[Exercise inputs]
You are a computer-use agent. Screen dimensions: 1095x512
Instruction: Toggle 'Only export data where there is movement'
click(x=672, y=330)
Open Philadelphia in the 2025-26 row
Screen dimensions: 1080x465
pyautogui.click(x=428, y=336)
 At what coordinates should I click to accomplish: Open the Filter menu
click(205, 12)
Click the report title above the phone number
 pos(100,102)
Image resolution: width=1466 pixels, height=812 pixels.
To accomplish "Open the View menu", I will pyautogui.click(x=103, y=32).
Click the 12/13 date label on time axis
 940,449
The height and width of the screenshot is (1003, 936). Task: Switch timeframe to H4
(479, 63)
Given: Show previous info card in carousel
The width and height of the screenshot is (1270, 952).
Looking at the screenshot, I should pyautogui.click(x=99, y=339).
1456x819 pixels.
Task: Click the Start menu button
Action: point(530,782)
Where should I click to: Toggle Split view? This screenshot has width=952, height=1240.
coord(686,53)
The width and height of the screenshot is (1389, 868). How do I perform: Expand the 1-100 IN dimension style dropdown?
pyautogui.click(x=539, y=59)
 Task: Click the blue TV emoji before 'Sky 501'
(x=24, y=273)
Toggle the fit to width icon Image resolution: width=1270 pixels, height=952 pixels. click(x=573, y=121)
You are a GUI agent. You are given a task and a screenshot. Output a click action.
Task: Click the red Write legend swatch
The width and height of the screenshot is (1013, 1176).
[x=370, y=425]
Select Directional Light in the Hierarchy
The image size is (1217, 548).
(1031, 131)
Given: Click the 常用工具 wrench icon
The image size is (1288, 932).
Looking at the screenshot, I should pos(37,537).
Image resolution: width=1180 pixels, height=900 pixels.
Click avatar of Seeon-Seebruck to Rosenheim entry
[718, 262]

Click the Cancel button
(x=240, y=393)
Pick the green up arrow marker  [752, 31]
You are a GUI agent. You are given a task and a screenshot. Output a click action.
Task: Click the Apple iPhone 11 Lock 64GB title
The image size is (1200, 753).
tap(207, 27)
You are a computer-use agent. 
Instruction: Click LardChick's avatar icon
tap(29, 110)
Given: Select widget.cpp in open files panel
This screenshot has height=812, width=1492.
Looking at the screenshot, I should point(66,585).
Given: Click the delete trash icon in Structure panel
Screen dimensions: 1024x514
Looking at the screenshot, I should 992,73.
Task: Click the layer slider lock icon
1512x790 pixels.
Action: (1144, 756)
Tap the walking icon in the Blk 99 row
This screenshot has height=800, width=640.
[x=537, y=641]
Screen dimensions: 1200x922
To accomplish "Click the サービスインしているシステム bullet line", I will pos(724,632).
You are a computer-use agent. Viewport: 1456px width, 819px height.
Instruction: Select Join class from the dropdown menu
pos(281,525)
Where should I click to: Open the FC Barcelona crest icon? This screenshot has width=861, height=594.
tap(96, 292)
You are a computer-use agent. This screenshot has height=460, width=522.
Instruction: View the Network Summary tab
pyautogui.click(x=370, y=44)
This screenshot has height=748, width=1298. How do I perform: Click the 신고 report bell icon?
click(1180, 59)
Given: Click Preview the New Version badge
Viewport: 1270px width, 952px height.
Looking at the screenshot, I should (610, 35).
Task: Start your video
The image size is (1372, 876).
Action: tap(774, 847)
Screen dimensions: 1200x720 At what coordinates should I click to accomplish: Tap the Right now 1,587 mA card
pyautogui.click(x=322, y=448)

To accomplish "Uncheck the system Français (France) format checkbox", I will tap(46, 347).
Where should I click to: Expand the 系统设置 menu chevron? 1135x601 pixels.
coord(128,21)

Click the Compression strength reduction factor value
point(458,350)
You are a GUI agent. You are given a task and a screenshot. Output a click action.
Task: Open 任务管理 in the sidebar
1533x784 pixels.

[Exercise brief] Please write out every one of the records above word for word, keeping each line as it appears.

[Output of the exercise]
You are a computer-use agent. Screen dimensions: 1095x512
Instruction: Toggle 'Only export data where there is movement'
click(x=672, y=330)
Open Philadelphia in the 2025-26 row
Screen dimensions: 1080x465
pyautogui.click(x=428, y=336)
 At what coordinates should I click to accomplish: Open the Filter menu
click(205, 12)
Click the report title above the phone number
 pos(100,102)
Image resolution: width=1466 pixels, height=812 pixels.
To accomplish "Open the View menu", I will pyautogui.click(x=103, y=32).
Click the 12/13 date label on time axis
 940,449
The height and width of the screenshot is (1003, 936). Task: Switch timeframe to H4
(479, 63)
Given: Show previous info card in carousel
The width and height of the screenshot is (1270, 952).
Looking at the screenshot, I should pyautogui.click(x=99, y=339).
1456x819 pixels.
Task: Click the Start menu button
Action: point(530,782)
Where should I click to: Toggle Split view? This screenshot has width=952, height=1240.
coord(686,53)
The width and height of the screenshot is (1389, 868). How do I perform: Expand the 1-100 IN dimension style dropdown?
pyautogui.click(x=539, y=59)
 Task: Click the blue TV emoji before 'Sky 501'
(x=24, y=273)
Toggle the fit to width icon Image resolution: width=1270 pixels, height=952 pixels. click(x=573, y=121)
You are a GUI agent. You are given a task and a screenshot. Output a click action.
Task: Click the red Write legend swatch
The width and height of the screenshot is (1013, 1176).
[x=370, y=425]
Select Directional Light in the Hierarchy
The image size is (1217, 548).
(1031, 131)
Given: Click the 常用工具 wrench icon
The image size is (1288, 932).
Looking at the screenshot, I should pos(37,537).
Image resolution: width=1180 pixels, height=900 pixels.
Click avatar of Seeon-Seebruck to Rosenheim entry
[718, 262]

Click the Cancel button
(x=240, y=393)
Pick the green up arrow marker  [752, 31]
You are a GUI agent. You are given a task and a screenshot. Output a click action.
Task: Click the Apple iPhone 11 Lock 64GB title
The image size is (1200, 753).
tap(207, 27)
You are a computer-use agent. 
Instruction: Click LardChick's avatar icon
tap(29, 110)
Given: Select widget.cpp in open files panel
This screenshot has height=812, width=1492.
Looking at the screenshot, I should point(66,585).
Given: Click the delete trash icon in Structure panel
Screen dimensions: 1024x514
Looking at the screenshot, I should 992,73.
Task: Click the layer slider lock icon
1512x790 pixels.
Action: (1144, 756)
Tap the walking icon in the Blk 99 row
This screenshot has height=800, width=640.
[x=537, y=641]
Screen dimensions: 1200x922
To accomplish "Click the サービスインしているシステム bullet line", I will pos(724,632).
You are a computer-use agent. Viewport: 1456px width, 819px height.
Instruction: Select Join class from the dropdown menu
pos(281,525)
Where should I click to: Open the FC Barcelona crest icon? This screenshot has width=861, height=594.
tap(96, 292)
You are a computer-use agent. This screenshot has height=460, width=522.
Instruction: View the Network Summary tab
pyautogui.click(x=370, y=44)
This screenshot has height=748, width=1298. How do I perform: Click the 신고 report bell icon?
click(1180, 59)
Given: Click Preview the New Version badge
Viewport: 1270px width, 952px height.
Looking at the screenshot, I should (610, 35).
Task: Start your video
The image size is (1372, 876).
Action: tap(774, 847)
Screen dimensions: 1200x720 At what coordinates should I click to accomplish: Tap the Right now 1,587 mA card
pyautogui.click(x=322, y=448)

To accomplish "Uncheck the system Français (France) format checkbox", I will tap(46, 347).
Where should I click to: Expand the 系统设置 menu chevron? 1135x601 pixels.
coord(128,21)

Click the Compression strength reduction factor value
point(458,350)
You are a GUI agent. You are given a task and a screenshot. Output a click action.
Task: Open 任务管理 in the sidebar
1533x784 pixels.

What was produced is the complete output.